Emergency film review: Campus comedy with a brazenly topical twist

·2-min read
 (Quantrell D. Colbert/2021 Ama)
(Quantrell D. Colbert/2021 Ama)

This dark and suspenseful campus comedy was co-written by Kristen “KD” Davila, whose Oscar-nominated short film, Please Hold, is a searing delight that anyone in need of a chuckle should immediately watch (it’s only 19 minutes long). If you like Please Hold, you’ll definitely want to give Emergency a try.

It all begins with two BFs, who are possibly growing apart, making big plans for all-night revelling. Naturally, the plans go tits up. Olivia Wilde reworked the formula in Booksmart. Reggie Yates freshened it up in Pirates. Davila and director, Carey Williams, find their own angle with the help of a jaunty cast, led by Donald Elise Watkins and RJ Cyler.

Kunle (Watkins) and Sean (Cyler) are Black students, about to graduate from a predominantly white, self-styled liberal college. Everyone who’s anyone is getting drunk or high, but Kunle, infinitely more studious than Sean, wants to go to the lab before painting the town red. On their way to the lab, the friends discover a comatose blonde girl in their flat. Sean insists that calling the cops would be a mistake. The duo’s cheery flatmate, Carlos (Sebastian Chacon), grudgingly agrees. It’s decided that taking the girl to the hospital might be the safest option. In the meantime, in another part of town, the girl’s addled big sister, Maddie (Sabrina Carpenter), has noticed her sibling has gone AWOL. The more Maddie sobers up, the more guilty and angry she feels. What will she do when she sees the boys bundling her sister into a car?

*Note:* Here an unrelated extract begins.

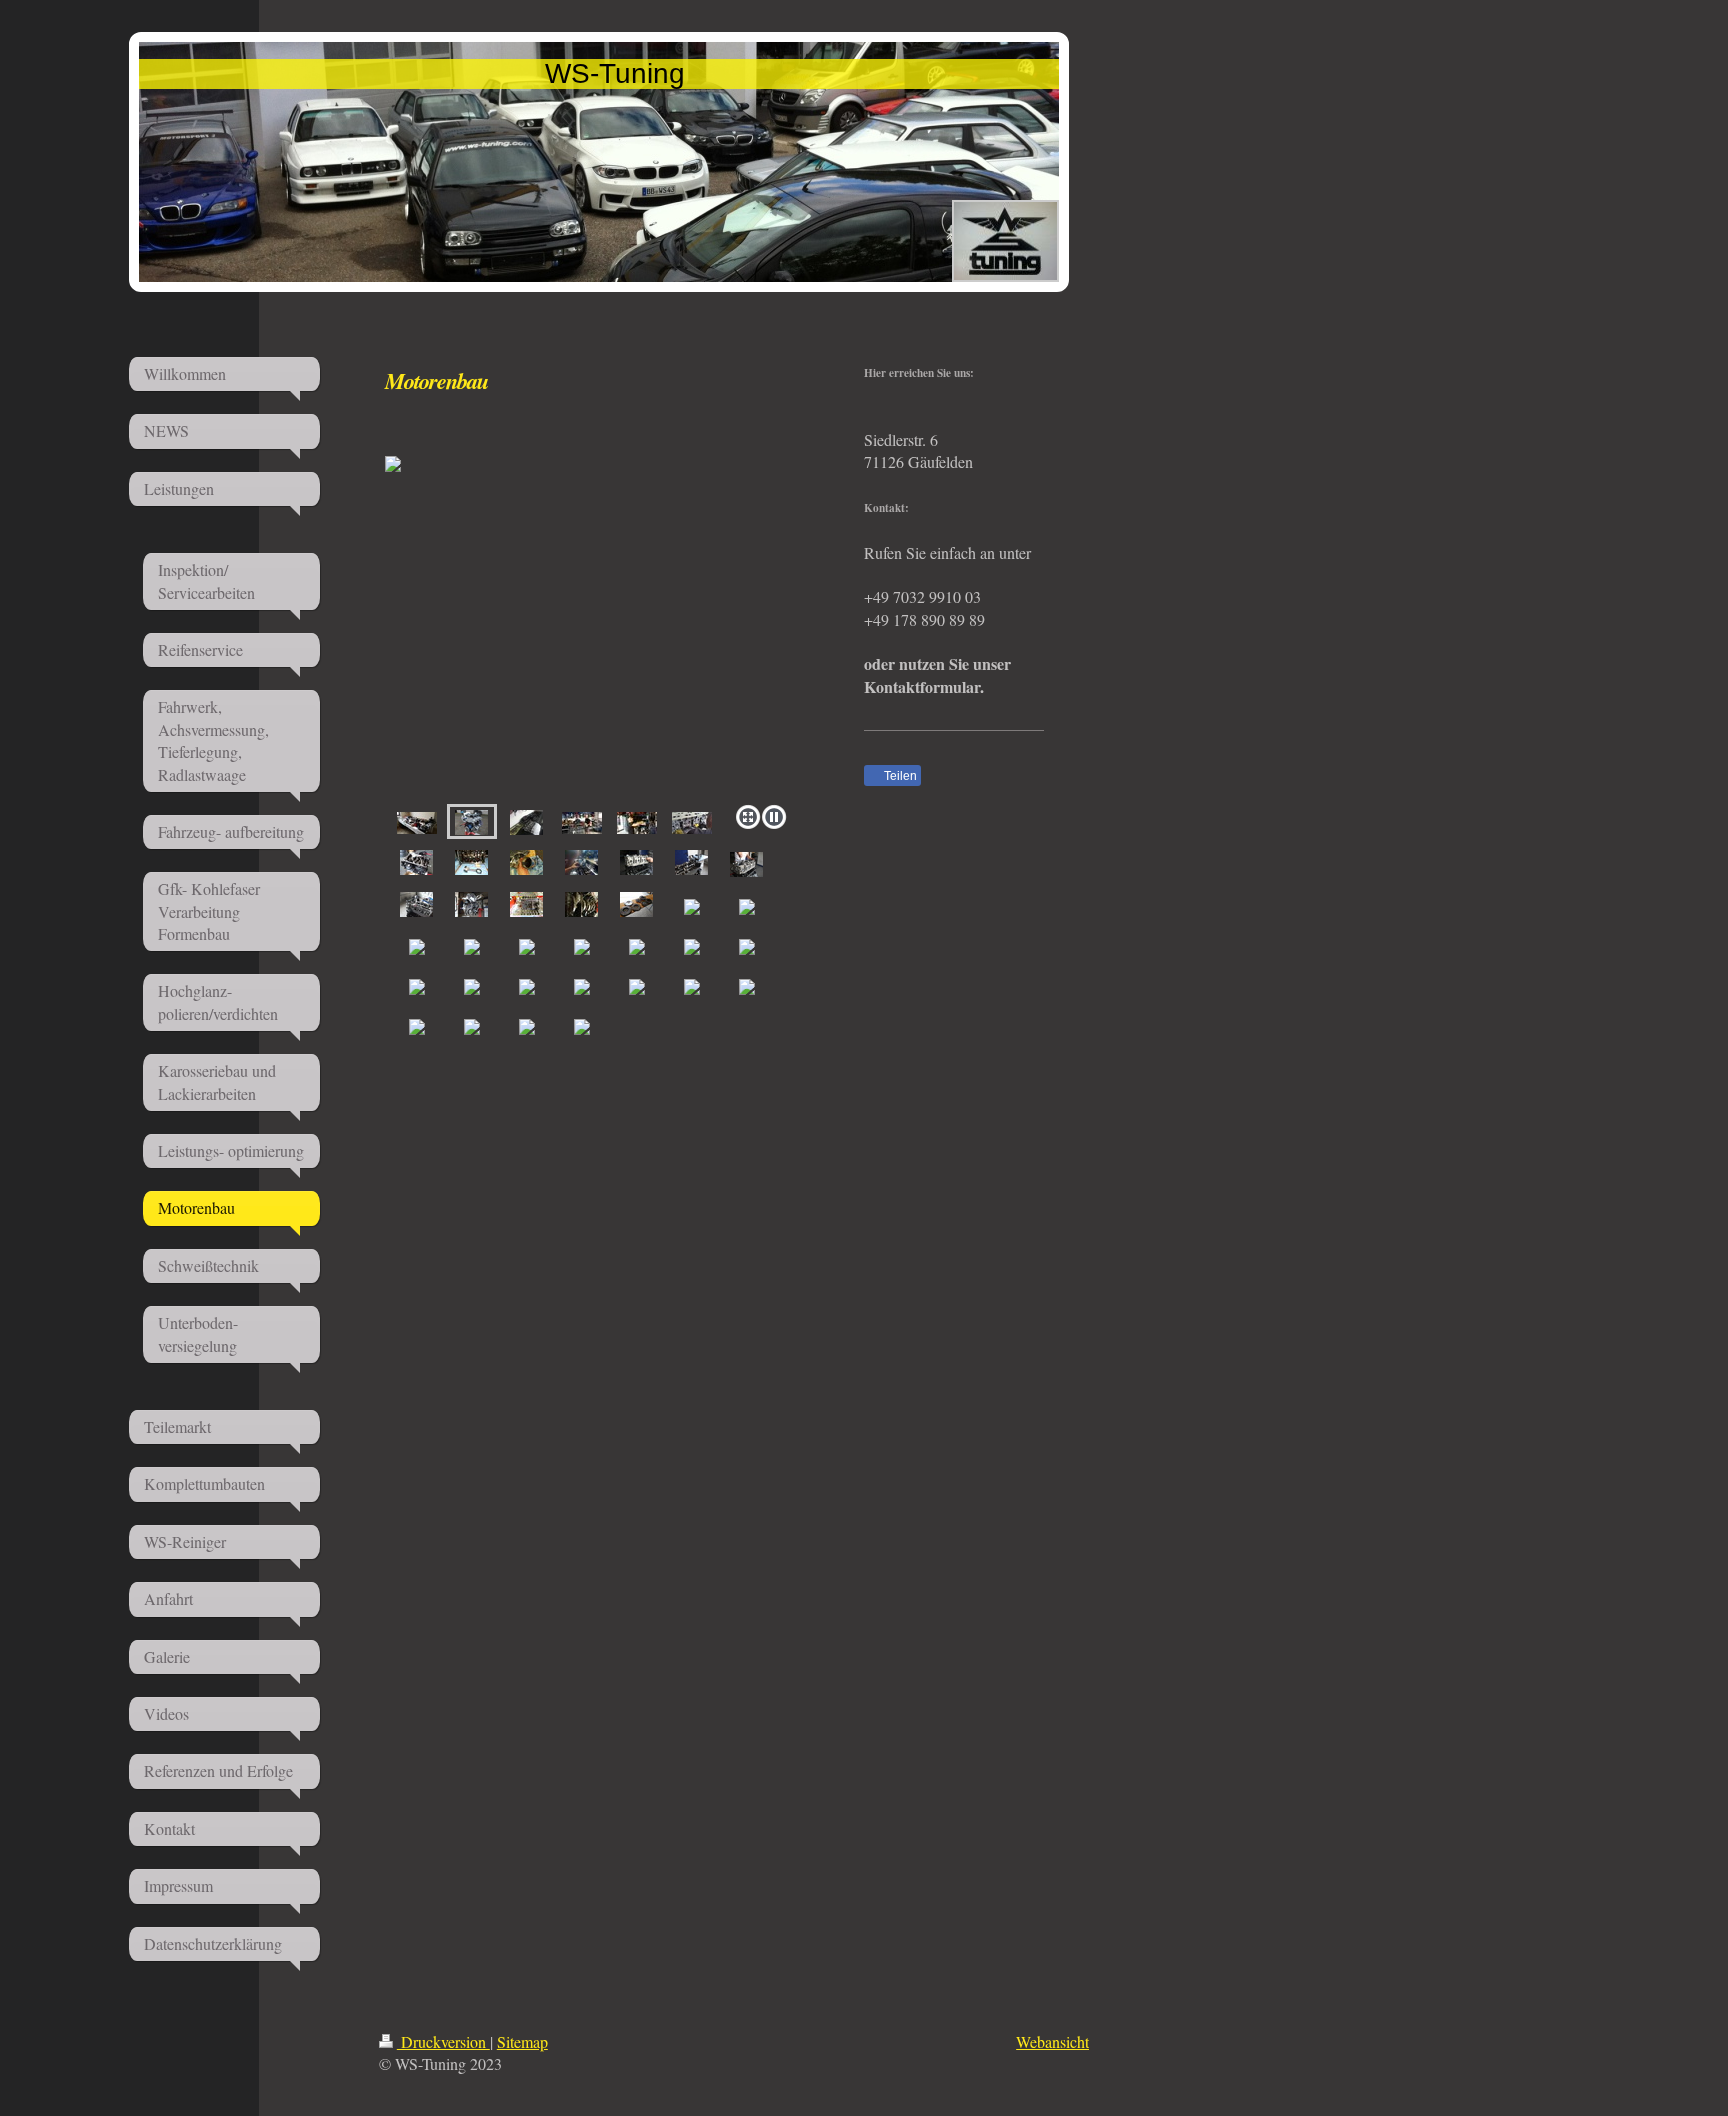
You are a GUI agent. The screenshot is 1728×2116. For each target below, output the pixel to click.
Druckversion (443, 2041)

Emergency has fun with definitions of “whiteness”, “blackness” and “damsels in distress”. There’s also a priceless bit where a desperate Kunle and Sean visit one of Sean’s relatives. The latter is a tough, buff guy, with lots of too-cool-for-school friends. These heavy-set guys, on realising what’s going on, matter-of-factly decide to distance themselves from the crisis. Basically, they move like bats out of hell and thanks to breezy yet precise combo of acting, choreography and editing we experience their panic as both hilarious and tragic. Before the night is over, things will get even more upsetting.

All the actors give that little bit extra. Cyler, so nuanced and entertaining in Me and Earl and the Dying Girl, and The Harder They Fall, is just as watchable, here, and Carpenter and Maddie Nichols (as “the girl” aka Emma, who the boys dub Goldilocks) ensure their characters are neither bland nor dumb.

Emergency is as brazenly topical as Get Out and, if not quite as inventive as Jordan Peele’s gamechanger, should connect with families and youngsters who stumble upon it on Amazon Prime (which is where it will be streaming from May 27).

Williams and Davila: together or apart, they’re dangerously talented.